Pedro António Cerejo Polainas nasceu a 28 de Outubro de 1931 em S. Lourenço – Portalegre. Chegou ao Sporting em finais de 1949 através de Inácio Bardalino (que também levou João Roque para Alvalade), e, ainda como amador, teve o seu 1º triunfo na Rampa do Vale de Stº António.

Em 1951 foi Campeão Regional de fundo de Amadores seniores. No mês de Outubro do mesmo ano foi Campeão Nacional de Amadores em velocidade. No ano seguinte, em Fevereiro, foi Campeão Regional de corta-mato ciclo-pedestre em Amadores seniores. 2 meses depois repetiu o título da época anterior no Regional de fundo, para pouco mais tarde repetir também o título nacional de velocidade no seu escalão. Entretanto venceu algumas “clássicas” como o Circuito de Moscavide ou Circuito de Lourel.

Em 1953 voltou aos triunfos na Rampa do Vale de Stº António, mas seria quase 2 anos depois, a 16 de Julho de 1955, que conquistaria a sua vitória mais mediática, ao sagrar-se Campeão Nacional de fundo depois de ser o melhor num sprint fantástico quando ia integrado num grupo de 7 fugitivos. Em Novembro foi Campeão Regional de velocidade.

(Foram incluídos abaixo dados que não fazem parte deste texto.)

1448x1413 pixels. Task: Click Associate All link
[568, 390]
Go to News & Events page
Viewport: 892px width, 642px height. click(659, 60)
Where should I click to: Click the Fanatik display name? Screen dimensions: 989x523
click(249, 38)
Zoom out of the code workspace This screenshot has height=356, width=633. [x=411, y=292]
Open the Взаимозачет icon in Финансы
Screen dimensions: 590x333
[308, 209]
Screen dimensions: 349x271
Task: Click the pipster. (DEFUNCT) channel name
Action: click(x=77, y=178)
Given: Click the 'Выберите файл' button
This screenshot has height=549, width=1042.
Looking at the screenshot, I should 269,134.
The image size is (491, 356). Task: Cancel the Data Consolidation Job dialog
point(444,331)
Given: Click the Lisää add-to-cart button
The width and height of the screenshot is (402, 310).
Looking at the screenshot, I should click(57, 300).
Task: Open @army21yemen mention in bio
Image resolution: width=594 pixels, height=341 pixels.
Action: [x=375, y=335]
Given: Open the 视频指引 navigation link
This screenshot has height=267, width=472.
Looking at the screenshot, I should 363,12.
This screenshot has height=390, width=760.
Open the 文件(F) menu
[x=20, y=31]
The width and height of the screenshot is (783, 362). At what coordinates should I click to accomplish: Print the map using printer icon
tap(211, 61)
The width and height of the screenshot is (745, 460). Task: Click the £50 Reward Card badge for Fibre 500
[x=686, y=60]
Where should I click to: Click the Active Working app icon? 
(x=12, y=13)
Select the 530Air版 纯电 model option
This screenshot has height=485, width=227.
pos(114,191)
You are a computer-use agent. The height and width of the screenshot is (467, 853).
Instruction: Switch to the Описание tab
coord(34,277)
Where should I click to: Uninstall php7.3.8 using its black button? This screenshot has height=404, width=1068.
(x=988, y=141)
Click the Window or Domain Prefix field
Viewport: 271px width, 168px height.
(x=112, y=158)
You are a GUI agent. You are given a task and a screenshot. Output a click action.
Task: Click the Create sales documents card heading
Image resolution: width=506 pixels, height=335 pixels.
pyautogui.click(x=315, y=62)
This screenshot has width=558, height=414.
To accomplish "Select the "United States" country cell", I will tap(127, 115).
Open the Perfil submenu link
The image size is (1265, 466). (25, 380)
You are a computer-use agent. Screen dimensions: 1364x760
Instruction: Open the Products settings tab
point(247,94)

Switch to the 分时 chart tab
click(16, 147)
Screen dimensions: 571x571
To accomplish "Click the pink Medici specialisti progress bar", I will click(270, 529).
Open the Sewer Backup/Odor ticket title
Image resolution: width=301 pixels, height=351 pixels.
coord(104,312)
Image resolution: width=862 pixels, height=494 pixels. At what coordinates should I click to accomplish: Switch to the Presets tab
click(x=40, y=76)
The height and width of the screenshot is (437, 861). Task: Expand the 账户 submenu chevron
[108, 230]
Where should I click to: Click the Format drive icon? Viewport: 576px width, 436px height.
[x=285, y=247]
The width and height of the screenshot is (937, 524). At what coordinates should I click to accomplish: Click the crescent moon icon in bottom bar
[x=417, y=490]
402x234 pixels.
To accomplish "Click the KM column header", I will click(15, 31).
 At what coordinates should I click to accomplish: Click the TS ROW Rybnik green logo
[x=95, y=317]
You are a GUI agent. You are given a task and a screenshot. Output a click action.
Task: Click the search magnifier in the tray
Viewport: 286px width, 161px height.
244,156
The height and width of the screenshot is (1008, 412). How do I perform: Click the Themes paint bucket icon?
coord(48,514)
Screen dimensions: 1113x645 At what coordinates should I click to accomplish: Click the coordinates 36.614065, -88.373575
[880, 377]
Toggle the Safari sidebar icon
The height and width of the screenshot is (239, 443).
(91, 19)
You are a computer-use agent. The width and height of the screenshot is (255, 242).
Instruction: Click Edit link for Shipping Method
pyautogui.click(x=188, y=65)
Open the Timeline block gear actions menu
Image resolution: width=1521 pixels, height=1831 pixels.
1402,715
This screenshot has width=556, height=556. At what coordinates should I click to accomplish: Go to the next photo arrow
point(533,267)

No mês de Setembro de 1957 fez parte da equipa leonina (a par de Américo Raposo e Manuel Graça) que se sagrou Campeã Nacional de fundo. No ano seguinte venceu a Volta a Lisboa (uma prova com extraordinária adesão popular e na qual o Sporting também triunfou coletivamente) e o Circuito da Malveira.

Em Fevereiro de 1959 foi o melhor na Prova de Abertura naquele que foi o seu último triunfo de verde e branco, pois acabaria por sair em litígio com o clube para o FC Porto. Em 1961 ainda voltou a Alvalade mas permaneceu apenas 4 meses e terminou a carreira.

Correu 5 Voltas a Portugal, nas quais ganhou 12 etapas. Na classificação geral o melhor que conseguiu foi um 8º e um 9º lugares.

Mais tarde fez com Alves Barbosa, Camilo de Oliveira (e outros) parte do elenco do filme “O Homem do Dia”.

Foi homenageado pelo Núcleo Sportinguista de Torres Vedras, tendo-lhe sido atribuído o “Troféu Agostinho”.